Copy the rows below verbatim, from the first row through the line that contains "point(101,265)", with that line included.
*-*-*
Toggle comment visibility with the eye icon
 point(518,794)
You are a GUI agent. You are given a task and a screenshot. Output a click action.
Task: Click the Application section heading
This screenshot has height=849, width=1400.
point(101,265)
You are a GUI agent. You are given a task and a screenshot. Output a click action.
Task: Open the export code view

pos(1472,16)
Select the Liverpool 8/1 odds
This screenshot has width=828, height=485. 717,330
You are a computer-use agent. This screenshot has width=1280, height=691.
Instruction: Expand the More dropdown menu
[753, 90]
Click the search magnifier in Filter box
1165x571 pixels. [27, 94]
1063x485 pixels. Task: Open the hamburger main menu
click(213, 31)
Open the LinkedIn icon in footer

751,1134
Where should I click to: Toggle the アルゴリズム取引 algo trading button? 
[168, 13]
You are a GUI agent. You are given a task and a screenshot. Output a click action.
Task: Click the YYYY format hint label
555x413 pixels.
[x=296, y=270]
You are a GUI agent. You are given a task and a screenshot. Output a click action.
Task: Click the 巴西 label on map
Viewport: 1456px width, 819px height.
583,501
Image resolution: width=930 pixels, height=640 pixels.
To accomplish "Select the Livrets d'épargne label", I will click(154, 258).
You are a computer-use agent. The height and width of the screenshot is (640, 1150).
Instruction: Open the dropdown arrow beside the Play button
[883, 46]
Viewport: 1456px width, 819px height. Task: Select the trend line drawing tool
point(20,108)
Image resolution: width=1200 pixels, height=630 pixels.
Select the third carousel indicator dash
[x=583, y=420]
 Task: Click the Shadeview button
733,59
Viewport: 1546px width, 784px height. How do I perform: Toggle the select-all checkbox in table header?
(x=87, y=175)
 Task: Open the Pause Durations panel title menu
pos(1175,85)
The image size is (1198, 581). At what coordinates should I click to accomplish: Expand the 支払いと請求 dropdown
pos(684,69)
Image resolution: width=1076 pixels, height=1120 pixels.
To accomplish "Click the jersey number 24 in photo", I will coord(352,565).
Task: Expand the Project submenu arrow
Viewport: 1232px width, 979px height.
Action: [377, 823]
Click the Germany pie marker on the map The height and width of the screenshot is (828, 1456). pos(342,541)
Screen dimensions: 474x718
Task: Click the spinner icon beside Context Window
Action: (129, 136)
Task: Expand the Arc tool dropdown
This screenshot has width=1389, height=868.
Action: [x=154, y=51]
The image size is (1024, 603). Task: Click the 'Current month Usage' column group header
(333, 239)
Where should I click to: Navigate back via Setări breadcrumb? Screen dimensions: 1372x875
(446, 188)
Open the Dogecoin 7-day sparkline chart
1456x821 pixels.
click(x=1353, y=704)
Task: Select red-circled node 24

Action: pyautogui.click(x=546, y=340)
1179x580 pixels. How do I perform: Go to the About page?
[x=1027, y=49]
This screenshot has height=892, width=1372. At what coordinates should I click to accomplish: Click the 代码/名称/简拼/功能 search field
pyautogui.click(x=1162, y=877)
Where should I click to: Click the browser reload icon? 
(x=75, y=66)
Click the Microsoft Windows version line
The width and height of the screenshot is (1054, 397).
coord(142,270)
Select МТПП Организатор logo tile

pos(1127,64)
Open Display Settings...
*-*-*
## EXERCISE ANSWER
Toggle comment visibility with the eye icon
 point(518,794)
You are a GUI agent. You are given a task and a screenshot. Output a click action.
Task: Click the Application section heading
This screenshot has height=849, width=1400.
point(101,265)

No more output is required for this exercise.